Cloudy Slate vs Half Dome in Real Spaces
10 real rooms side by side. Seeing Cloudy Slate and Half Dome in actual rooms makes the difference concrete; browse the spaces below to get a feel for how each color lives on a wall.
Living Room
Living rooms test a color across a full range of conditions — morning sun, afternoon shade, and evening lamp light all shift how both of these read. Half Dome returns significantly more light to the room — in a smaller or darker space, that difference in perceived brightness is hard to miss.
Bedroom
Bedroom walls are often seen under warm artificial light, a context that shifts both colors from how they look on a chip. The LRV gap is large enough that Half Dome will make the room feel meaningfully brighter than Cloudy Slate would.
Kitchen
Kitchen lighting tends to be bright and directional, which sharpens contrast and makes undertone differences more apparent. The LRV gap is large enough that Half Dome will make the room feel meaningfully brighter than Cloudy Slate would.
Dining Room
Dining room light is typically the warmest in the house, which shifts both colors toward the red end of the spectrum compared to daylight. Half Dome reflects noticeably more light off the walls, making the space read more open than Cloudy Slate.
Bathroom
Bathrooms amplify color — the enclosed space and reflective surfaces make what reads subtle elsewhere feel more present here. The LRV gap is large enough that Half Dome will make the room feel meaningfully brighter than Cloudy Slate would.
Home Office
In a home office, wall color sits in your peripheral vision for hours at a time, so temperature and undertone matter more than you might expect. The LRV gap is large enough that Half Dome will make the room feel meaningfully brighter than Cloudy Slate would.
Mudroom
A mudroom color needs to hold up under the most casual scrutiny: a glance as you're coming and going, often in mixed or artificial light. Half Dome reflects noticeably more light off the walls, making the space read more open than Cloudy Slate.
Patio
Patio colors are seen under changing outdoor light throughout the day — morning, midday, and golden hour each reveal different qualities. Half Dome reflects noticeably more light off the walls, making the space read more open than Cloudy Slate.
House
At full exterior scale, the difference between these two colors becomes much easier to judge than from a small chip. The LRV gap is large enough that Half Dome will make the room feel meaningfully brighter than Cloudy Slate would.
Front Door
Front doors are seen in isolation against the rest of the facade, which makes them a high-stakes surface where even subtle differences matter. Half Dome returns significantly more light to the room — in a smaller or darker space, that difference in perceived brightness is hard to miss.
Color Details
Cloudy Slate vs Half Dome Simulated Comparison
5 simulated room previews — drag the slider on each to see Cloudy Slate on one side and Half Dome on the other.

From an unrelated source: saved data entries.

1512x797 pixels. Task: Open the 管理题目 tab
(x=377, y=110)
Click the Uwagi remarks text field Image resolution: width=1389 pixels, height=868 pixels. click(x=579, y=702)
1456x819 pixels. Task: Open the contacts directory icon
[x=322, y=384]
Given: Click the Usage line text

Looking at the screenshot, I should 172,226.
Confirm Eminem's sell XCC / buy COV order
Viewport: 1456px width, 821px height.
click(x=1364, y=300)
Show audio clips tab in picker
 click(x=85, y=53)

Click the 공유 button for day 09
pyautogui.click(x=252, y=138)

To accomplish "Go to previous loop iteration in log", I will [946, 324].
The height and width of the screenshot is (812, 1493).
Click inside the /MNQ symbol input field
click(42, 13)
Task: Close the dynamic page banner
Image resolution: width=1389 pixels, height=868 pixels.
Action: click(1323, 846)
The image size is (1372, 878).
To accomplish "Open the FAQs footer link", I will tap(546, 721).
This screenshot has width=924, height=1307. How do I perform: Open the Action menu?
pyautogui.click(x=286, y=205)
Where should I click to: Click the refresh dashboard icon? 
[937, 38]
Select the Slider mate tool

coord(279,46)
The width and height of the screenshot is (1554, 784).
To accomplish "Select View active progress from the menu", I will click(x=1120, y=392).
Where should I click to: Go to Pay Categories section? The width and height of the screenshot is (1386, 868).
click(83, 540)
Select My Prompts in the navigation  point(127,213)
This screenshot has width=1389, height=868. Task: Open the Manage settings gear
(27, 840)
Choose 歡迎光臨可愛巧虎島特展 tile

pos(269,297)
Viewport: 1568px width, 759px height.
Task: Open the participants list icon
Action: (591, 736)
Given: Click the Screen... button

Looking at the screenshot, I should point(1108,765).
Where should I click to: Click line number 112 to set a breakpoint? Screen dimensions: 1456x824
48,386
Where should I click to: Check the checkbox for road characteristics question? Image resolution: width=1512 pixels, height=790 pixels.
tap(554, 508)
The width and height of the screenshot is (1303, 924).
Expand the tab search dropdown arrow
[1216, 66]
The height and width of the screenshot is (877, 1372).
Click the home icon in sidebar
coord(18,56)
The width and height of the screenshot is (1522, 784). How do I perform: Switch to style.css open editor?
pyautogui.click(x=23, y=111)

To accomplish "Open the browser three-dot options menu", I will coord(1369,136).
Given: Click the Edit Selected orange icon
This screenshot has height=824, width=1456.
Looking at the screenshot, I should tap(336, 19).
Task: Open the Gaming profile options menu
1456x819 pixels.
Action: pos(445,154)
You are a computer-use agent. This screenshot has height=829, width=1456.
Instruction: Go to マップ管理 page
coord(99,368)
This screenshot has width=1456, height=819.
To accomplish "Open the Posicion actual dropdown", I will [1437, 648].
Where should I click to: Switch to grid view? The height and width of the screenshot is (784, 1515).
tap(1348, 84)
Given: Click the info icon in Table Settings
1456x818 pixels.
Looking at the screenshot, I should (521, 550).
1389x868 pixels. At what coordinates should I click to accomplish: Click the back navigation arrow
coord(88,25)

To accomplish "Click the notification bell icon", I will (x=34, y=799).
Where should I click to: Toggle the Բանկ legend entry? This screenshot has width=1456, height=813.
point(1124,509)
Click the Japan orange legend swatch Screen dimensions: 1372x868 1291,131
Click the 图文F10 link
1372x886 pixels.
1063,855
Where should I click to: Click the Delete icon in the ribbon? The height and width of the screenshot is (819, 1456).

Digital color is approximate. These simulations are generated from the manufacturer's hex values and overlaid on grayscale room photos — your screen's calibration, brightness, and viewing angle all affect how they render. Before committing to either color, test physical samples in your own space under the light you actually live with.
More Cloudy Slate comparisons
See how Cloudy Slate stacks up against other well-photographed colors across different brands and tones.